YOUR ASSIGNMENT
Reproduce every one of the following records verbatim, line for line.

Data records

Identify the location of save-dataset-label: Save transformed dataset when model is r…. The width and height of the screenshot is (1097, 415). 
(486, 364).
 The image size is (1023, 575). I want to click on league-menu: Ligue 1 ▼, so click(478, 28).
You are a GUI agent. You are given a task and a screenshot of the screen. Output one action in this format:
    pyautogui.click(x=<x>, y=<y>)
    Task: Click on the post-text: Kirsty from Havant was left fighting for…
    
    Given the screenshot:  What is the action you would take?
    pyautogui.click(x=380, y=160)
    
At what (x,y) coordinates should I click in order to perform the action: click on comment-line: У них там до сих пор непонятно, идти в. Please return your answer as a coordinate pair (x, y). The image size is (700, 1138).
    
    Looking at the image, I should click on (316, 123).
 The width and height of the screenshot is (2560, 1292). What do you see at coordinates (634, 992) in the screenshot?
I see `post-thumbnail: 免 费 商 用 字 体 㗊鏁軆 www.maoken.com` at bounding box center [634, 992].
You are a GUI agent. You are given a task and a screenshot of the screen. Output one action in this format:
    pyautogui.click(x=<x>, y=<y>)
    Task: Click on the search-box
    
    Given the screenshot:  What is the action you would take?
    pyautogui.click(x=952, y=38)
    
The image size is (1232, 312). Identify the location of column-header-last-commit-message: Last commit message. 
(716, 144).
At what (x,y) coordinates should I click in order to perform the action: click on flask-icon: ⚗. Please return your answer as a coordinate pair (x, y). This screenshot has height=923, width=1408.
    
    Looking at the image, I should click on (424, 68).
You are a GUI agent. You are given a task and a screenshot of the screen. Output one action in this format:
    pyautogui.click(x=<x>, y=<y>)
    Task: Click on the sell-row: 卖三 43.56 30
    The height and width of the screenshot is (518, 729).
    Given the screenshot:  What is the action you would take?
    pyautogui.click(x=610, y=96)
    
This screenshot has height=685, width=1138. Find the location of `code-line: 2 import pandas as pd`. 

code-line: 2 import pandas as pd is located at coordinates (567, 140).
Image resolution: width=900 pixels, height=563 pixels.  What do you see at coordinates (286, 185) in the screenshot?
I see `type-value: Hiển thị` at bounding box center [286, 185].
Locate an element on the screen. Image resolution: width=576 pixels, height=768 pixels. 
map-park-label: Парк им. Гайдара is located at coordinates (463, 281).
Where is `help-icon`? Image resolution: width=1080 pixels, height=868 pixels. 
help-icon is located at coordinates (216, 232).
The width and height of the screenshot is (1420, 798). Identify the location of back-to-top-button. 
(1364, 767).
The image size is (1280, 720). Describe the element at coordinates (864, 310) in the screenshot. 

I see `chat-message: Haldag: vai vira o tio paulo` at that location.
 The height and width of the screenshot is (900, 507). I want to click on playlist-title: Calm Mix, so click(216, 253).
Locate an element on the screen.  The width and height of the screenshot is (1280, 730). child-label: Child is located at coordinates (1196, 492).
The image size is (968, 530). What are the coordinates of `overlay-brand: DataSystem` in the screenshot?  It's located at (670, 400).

OUTPUT OF THE EXERCISE
Identify the location of save-dataset-label: Save transformed dataset when model is r…. The width and height of the screenshot is (1097, 415). 
(486, 364).
 The image size is (1023, 575). I want to click on league-menu: Ligue 1 ▼, so click(478, 28).
You are a GUI agent. You are given a task and a screenshot of the screen. Output one action in this format:
    pyautogui.click(x=<x>, y=<y>)
    Task: Click on the post-text: Kirsty from Havant was left fighting for…
    
    Given the screenshot:  What is the action you would take?
    pyautogui.click(x=380, y=160)
    
At what (x,y) coordinates should I click in order to perform the action: click on comment-line: У них там до сих пор непонятно, идти в. Please return your answer as a coordinate pair (x, y). The image size is (700, 1138).
    
    Looking at the image, I should click on (316, 123).
 The width and height of the screenshot is (2560, 1292). What do you see at coordinates (634, 992) in the screenshot?
I see `post-thumbnail: 免 费 商 用 字 体 㗊鏁軆 www.maoken.com` at bounding box center [634, 992].
You are a GUI agent. You are given a task and a screenshot of the screen. Output one action in this format:
    pyautogui.click(x=<x>, y=<y>)
    Task: Click on the search-box
    
    Given the screenshot:  What is the action you would take?
    pyautogui.click(x=952, y=38)
    
The image size is (1232, 312). Identify the location of column-header-last-commit-message: Last commit message. 
(716, 144).
At what (x,y) coordinates should I click in order to perform the action: click on flask-icon: ⚗. Please return your answer as a coordinate pair (x, y). This screenshot has height=923, width=1408.
    
    Looking at the image, I should click on (424, 68).
You are a GUI agent. You are given a task and a screenshot of the screen. Output one action in this format:
    pyautogui.click(x=<x>, y=<y>)
    Task: Click on the sell-row: 卖三 43.56 30
    The height and width of the screenshot is (518, 729).
    Given the screenshot:  What is the action you would take?
    pyautogui.click(x=610, y=96)
    
This screenshot has height=685, width=1138. Find the location of `code-line: 2 import pandas as pd`. 

code-line: 2 import pandas as pd is located at coordinates (567, 140).
Image resolution: width=900 pixels, height=563 pixels.  What do you see at coordinates (286, 185) in the screenshot?
I see `type-value: Hiển thị` at bounding box center [286, 185].
Locate an element on the screen. Image resolution: width=576 pixels, height=768 pixels. 
map-park-label: Парк им. Гайдара is located at coordinates (463, 281).
Where is `help-icon`? Image resolution: width=1080 pixels, height=868 pixels. 
help-icon is located at coordinates (216, 232).
The width and height of the screenshot is (1420, 798). Identify the location of back-to-top-button. 
(1364, 767).
The image size is (1280, 720). Describe the element at coordinates (864, 310) in the screenshot. 

I see `chat-message: Haldag: vai vira o tio paulo` at that location.
 The height and width of the screenshot is (900, 507). I want to click on playlist-title: Calm Mix, so click(216, 253).
Locate an element on the screen.  The width and height of the screenshot is (1280, 730). child-label: Child is located at coordinates (1196, 492).
The image size is (968, 530). What are the coordinates of `overlay-brand: DataSystem` in the screenshot?  It's located at (670, 400).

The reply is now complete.